Potassium Iodide 65mg Tablets
SUMMARY OF PRODUCT CHARACTERISTICS
1 NAME OF THE MEDICINAL PRODUCT
Potassium iodide 65 mg tablets
2 QUALITATIVE AND QUANTITATIVE COMPOSITION
1 tablet contains 65 mg potassium iodide, equivalent to 50 mg iodine.
Excipient with known effect:
Lactose monohydrate: 80 mg.
For the full list of excipients, see section 6.1.
3 PHARMACEUTICAL FORM
Tablet
Diameter: about 8.3 mm Thickness: 3.2 - 3.8 mm
White to brown-white, round, curved tablet with a pressure-sensitive cross break line on the inner side and notches on the outer side.

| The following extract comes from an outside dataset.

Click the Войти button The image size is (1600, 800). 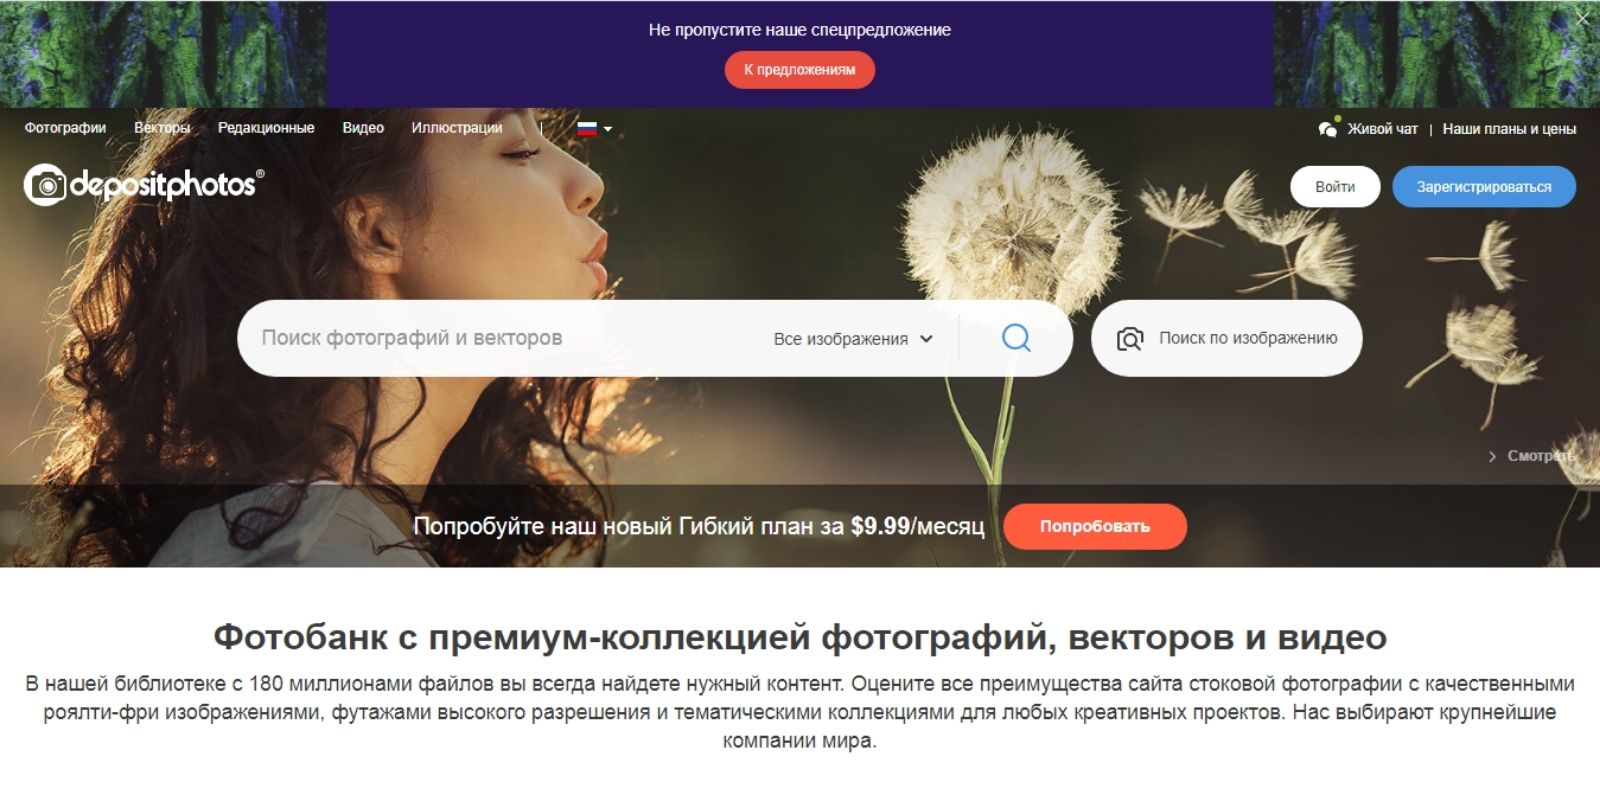coord(1335,187)
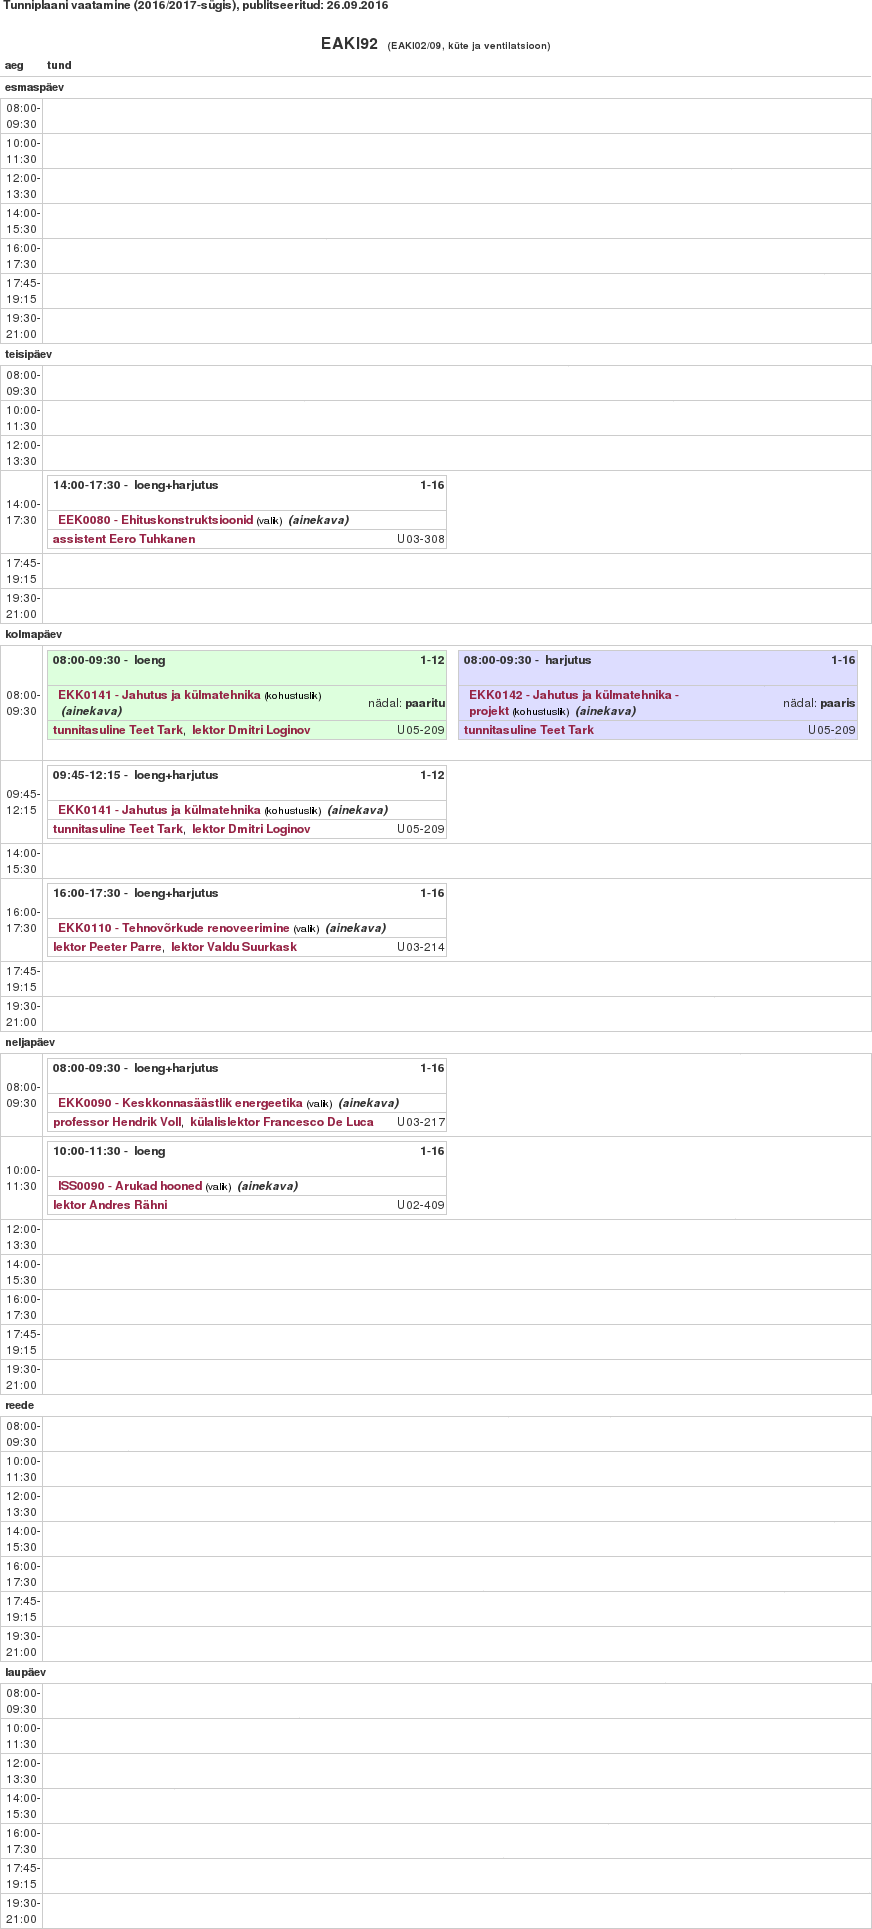Click professor Hendrik Voll
Image resolution: width=872 pixels, height=1929 pixels.
tap(117, 1122)

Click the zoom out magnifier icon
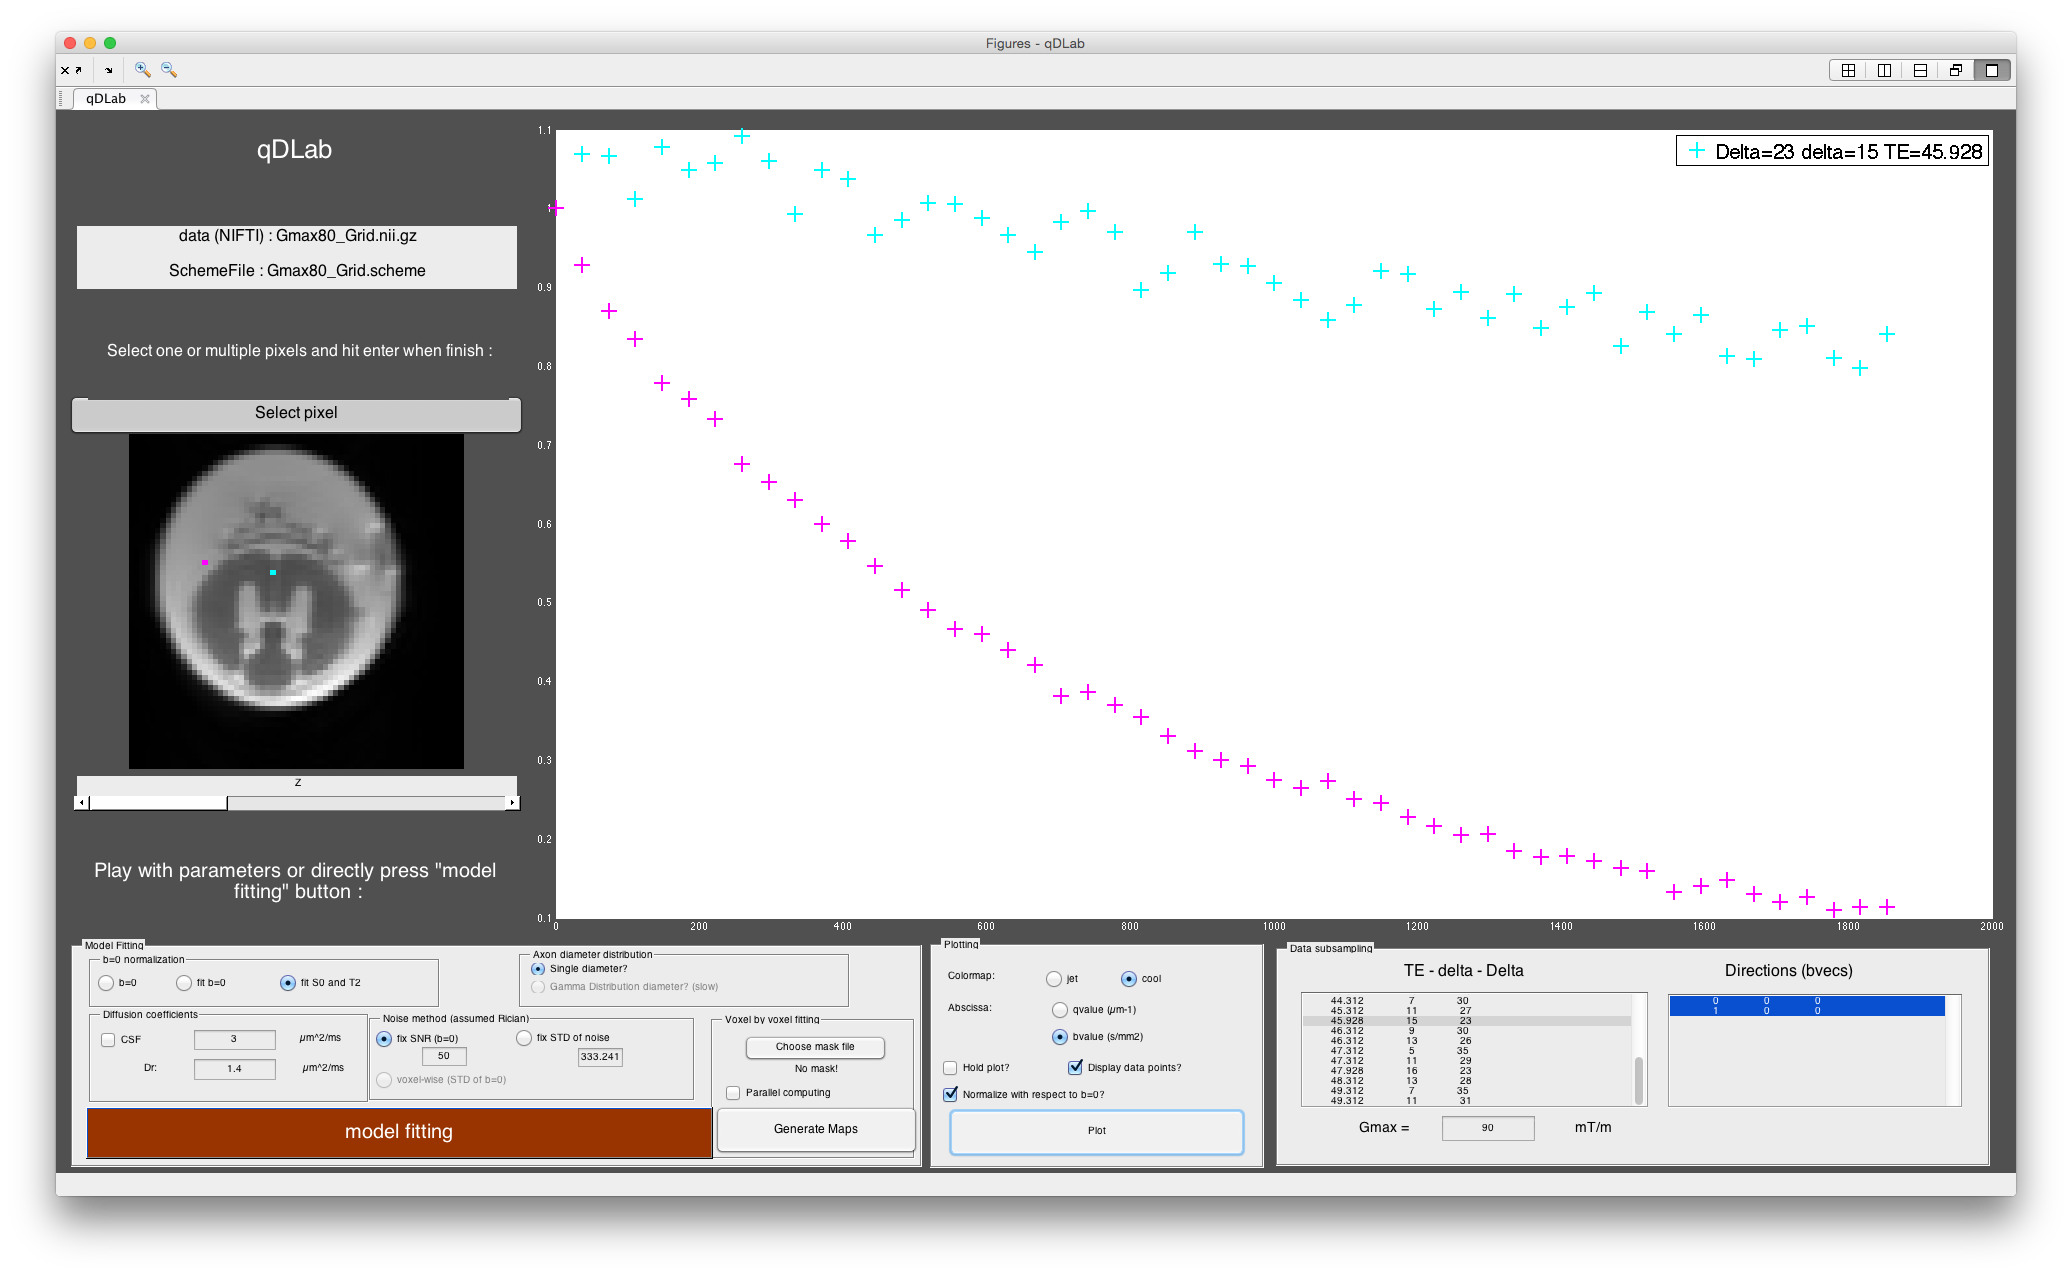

The tablet can be divided into equal quarters.
4 CLINICAL PARTICULARS
4.1 Therapeutic indications
For use after nuclear accidents with release of radioactive iodine isotopes to prevent the uptake of radioactive iodine in the thyroid after intake or inhalation of this substance.
4.2
Posology and method of administration
Iodine tablets may only be taken after explicit appeal by the authority, for example via radio or television.
It is recommended to use the tablets within one hour after announcement, however, beneficial effects are expected if the product is administered within two hours after exposure.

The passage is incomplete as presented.